Now we are engaged in a another great scandal, one that threatens to defile our national game. See, to some of us, baseball is still our national game. It, in fact, belongs to the world, but the point is, to some of us, in the words of Terrence Mann in “Field of Dreams”, “it reminds us of all that once was good and could be again.”
But I don’t want to sound naïve about the sanctity of the game. Baseball was tainted by cheating before 1919, it has been since, and will probably continue to be in one way or another.
When the Houston Astros cheating story first broke I was of the mind that:
1. The rule book does not say anything about using electronic devices to steal signs (my 2017 version doesn’t anyway).
2. Every team could do the same thing the Astros did if they felt like it. 3. On the subject of “unwritten rules” I argued to a friend that “the rule book doesn’t ban the use of flamethrowers to retire a baserunner but I’m pretty sure you can’t do it.”
When I really let it sink in what was going on with the Astros, I realized I did not want the game to be allowed to become “the Digital Pastime.” I already can’t stand the idea of robot umpires, and I don’t want every batter of every game knowing what pitch is coming. There are already too many home runs, and many baseball lovers have not fully moved past the steroids scandal of the 1990s and early 2000s.
We found out not too long ago that one of the most sacred moments in baseball history – Bobby Thomson’s home run that won the 1951 National League pennant, known as “The Shot Heard ‘Round the World” – was a result of the use of an electronic device similar to the one the Astros are suspected of using. So again, there has been shady activity down the ages in baseball. But the Houston Astros, though unprecedentedly orchestrated in their efforts to cheat, also chose to do it at a time when social media made it impossible for some evidence to go unnoticed by the watchful eyes of fans taking it upon themselves to sound the alarm. A video blogger/podcaster called Jomboy, for one, was pointing out suspicious incidents months ago. Different teams had apparently been trying to bring certain incidents to the attention of Commissioner Rob Manfred for a while already before the story blew up last week.

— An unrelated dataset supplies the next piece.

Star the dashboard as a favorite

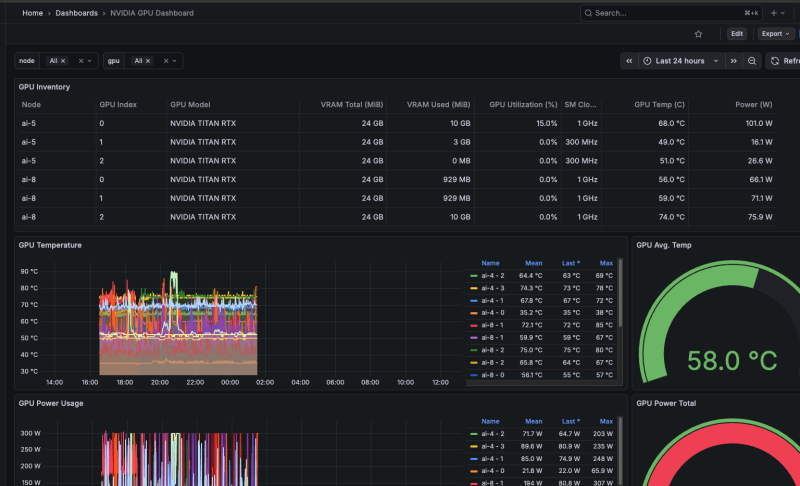[698, 34]
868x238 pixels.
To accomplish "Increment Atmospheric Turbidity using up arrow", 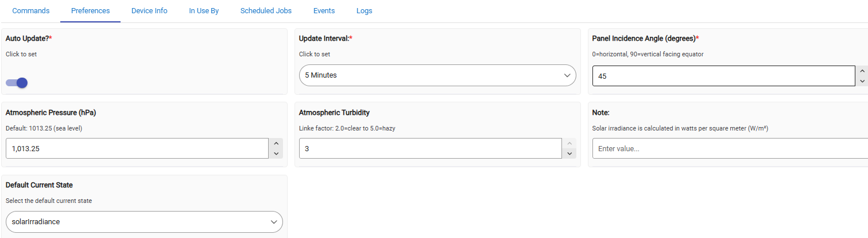I will click(x=569, y=143).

In a video by another such watchdog an idea was proposed which blew my mind:
What if ONLY the pitcher and the catcher are allowed to use buzzers? The catcher would send his sign to the pitcher by pressing a button on a device he has, and the pitcher would receive one or two or three buzzes depending on the pitch the catcher wants served up.
Could work, but it is troublesome for two reasons:
1. A catcher’s pitch-calling can be complex when you consider not only is he calling what pitch but he is calling for slow or fast pitches, as well as high, low, inside and outside pitches.
2. It would totally eliminate a part of the game which is not only totally legal, but one of the most cerebral part of the game. Base runners stealing signs from second base without the use of electronics or cameras, but with the player’s own eyes.
When a baserunner reaches second base, it is perfectly legal for him to watch the catcher’s signs and match them up with what pitch is then thrown. He can then signal to his teammate at bat about what pitch is coming. He can go back to his dugout after the inning and tell the whole team what signs the opponents are using.
Of course nothing can be done with that information unless you have a runner on second to relay the signs. But there are a ton of other ways to tell what pitch is coming which are also perfectly legal. All that is required is a team of ballplayers using their brains. If you’re a batter and there are no baserunners, the opposing infielders know their catcher’s signs. They know what pitch is coming. They know they need to move either to the left or right depending on whether the pitch is going to be inside or outside. They know to move back or in depending on whether the pitch is going to be low or high. That generally will predict to which side the batter will hit, and whether he’ll hit a ground ball or a fly ball.
It is not a perfect science but it is fairly predictable and it is legal. Nobody has to risk million dollar contracts to do it. Nobody has to put the integrity of the game at risk to do it.
All of this is very sad to me, as a fan. I could go on and on about my feelings about it. I’ve been counting down to Opening Day since well before Christmas. I look forward to warm day in the sun at the ballpark with my wife. You go through the turnstile and head inside, up the ramp, among the crowds of fans wearing the same hat as you. You get to your section and as you turn to take your seat, you suddenly see that wide expanse of green grass in the outfield, contrasting with the brown dirt. You see the towering levels of grandstands in the outfield. You settle in and all your cares seem to go away as you wait for the National Anthem, and the umpire yelling “Play ball!”
I still look forward to a day at the ballpark. I still love our game.